## START
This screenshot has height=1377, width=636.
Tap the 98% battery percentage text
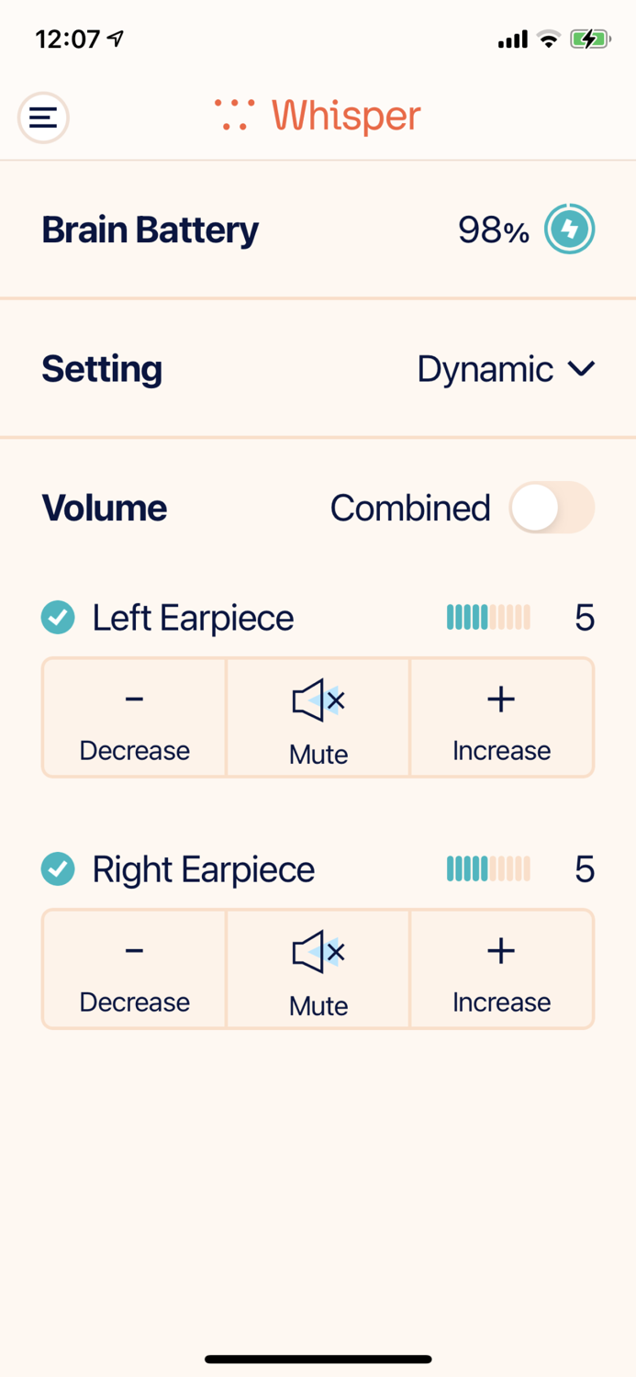point(495,230)
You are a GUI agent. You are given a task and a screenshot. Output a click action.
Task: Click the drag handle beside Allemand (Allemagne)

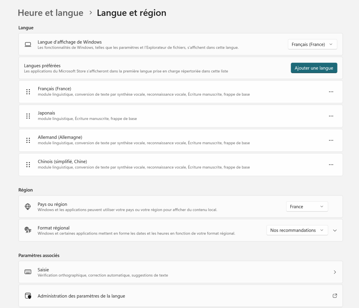[x=28, y=140]
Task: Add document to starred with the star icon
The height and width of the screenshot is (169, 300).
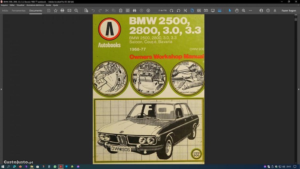Action: click(x=56, y=10)
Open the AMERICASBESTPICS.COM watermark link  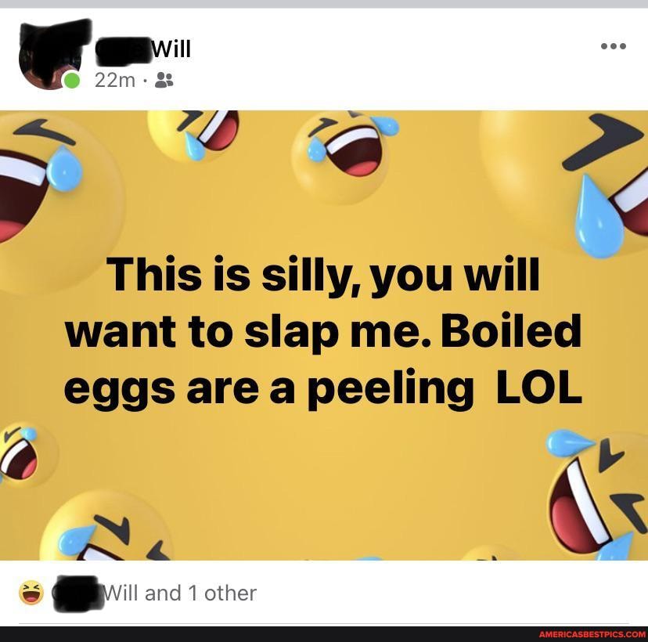point(593,633)
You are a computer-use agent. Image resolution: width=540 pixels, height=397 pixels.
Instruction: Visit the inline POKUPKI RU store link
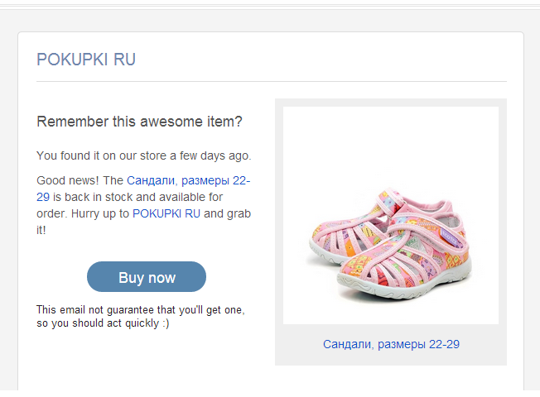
## END
▶ **WHAT THE EXERCISE ASKS**
Can you return, unchanged, the data from the line containing "You are a computer-use" through the end of the data, both ends included, with the pictures left out?

▶ **RESPONSE TO THE EXERCISE**
You are a computer-use agent. Image resolution: width=540 pixels, height=397 pixels.
Instruction: Visit the inline POKUPKI RU store link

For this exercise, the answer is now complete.